Piyush "Bobby" Jindal (born June 10, 1971) is the Governor of Louisiana. Before becoming Governor, he was a Representative in the United States Congress. Jindal is a Republican, which means that he is a conservative governor.

Jindal was born to Indian parents in Baton Rouge. He is the only elected Indian governor in the United States. Jindal became governor at the age of 36, which makes him one of the youngest governors in the United States.[1] He is currently the second youngest governor after fellow Republican Governor Nikki Haley of South Carolina.

Before Becoming Governor[change | change source]

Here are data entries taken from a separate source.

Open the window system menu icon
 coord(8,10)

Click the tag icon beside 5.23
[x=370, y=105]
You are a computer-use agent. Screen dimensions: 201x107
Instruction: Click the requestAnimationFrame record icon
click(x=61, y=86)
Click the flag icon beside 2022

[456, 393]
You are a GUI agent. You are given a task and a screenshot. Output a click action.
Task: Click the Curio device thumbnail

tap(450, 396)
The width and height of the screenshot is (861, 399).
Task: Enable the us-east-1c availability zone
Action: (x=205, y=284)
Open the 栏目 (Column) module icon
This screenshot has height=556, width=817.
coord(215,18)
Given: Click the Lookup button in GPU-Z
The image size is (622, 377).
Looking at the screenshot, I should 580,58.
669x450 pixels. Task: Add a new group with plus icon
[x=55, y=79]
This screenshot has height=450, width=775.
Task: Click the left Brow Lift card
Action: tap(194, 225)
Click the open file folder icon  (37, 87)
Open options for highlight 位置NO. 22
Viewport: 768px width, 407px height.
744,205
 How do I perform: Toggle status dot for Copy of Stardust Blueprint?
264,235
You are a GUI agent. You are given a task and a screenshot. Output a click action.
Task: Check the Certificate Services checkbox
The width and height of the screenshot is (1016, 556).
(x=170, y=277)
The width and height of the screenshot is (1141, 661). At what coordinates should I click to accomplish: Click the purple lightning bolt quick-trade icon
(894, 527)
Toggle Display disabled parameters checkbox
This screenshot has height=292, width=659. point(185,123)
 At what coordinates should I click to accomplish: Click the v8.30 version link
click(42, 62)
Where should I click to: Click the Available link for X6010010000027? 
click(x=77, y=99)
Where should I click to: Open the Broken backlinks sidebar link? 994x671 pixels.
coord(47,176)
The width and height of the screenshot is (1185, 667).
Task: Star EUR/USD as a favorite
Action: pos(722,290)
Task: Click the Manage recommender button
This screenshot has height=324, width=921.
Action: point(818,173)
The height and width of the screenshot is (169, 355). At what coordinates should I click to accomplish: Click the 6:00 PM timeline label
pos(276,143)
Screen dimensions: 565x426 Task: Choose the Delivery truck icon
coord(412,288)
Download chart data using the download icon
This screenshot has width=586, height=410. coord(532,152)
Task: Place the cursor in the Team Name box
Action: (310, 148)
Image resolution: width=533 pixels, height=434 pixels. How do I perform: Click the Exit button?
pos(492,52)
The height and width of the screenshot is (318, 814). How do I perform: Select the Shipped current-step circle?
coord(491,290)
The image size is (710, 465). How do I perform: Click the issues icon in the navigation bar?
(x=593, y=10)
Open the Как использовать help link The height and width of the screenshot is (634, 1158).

Jindal was born to Amar and Raj Jindal. His parents were born in India but moved to Louisiana in 1971. He grew up in Baton Rouge and went to school in that city. In college, Jindal was educated at Brown University and Oxford University. In college, he learned about government and medicine.[2][3] After passing college, Jindal helped many businesses in Louisiana.

Jindal is a Catholic Christian and was baptized during college.[4] He is married to Supriya Jindal. He has three children.

Governor[change | change source]

Jindal is a conservative Republican who believes in making taxes lower for everybody.[5] As governor, Jindal has fought against dishonest politicians.[6] Jindal favors more gun freedom and has spoken at the National Rifle Association[7] .

When BP could not contain its oil spill in 2010, Jindal, traditionally an opponent of federal expenditires and activity in states, became one of the loudest callers for federal assistance of all types from money to laws and manpower. He was heavily criticized by the White House and many others for opposing resources for the Federal Government and insisting that the States be reposnible for their own affairs, Then, when Louisiana needed help in Katrina and the Oil Spill, he was critical that the Federal government would not do more, faster. He also came under criticism for having always advocating the interests if large oil companies and never asking for more safety inspectors (the Gulf inspectors are a small fraction of the staffing of other regions relative to the number of offshore oil wells.) Jindal also never objected to the terrible safety record of BP prior to the spill.[8] Defenders of his record argue that he and other Louisiana politicians, made a reasonable tradeoff decision, and Federal reources sould be used to assist Louisiana since the oil that is produced benfits the entire country.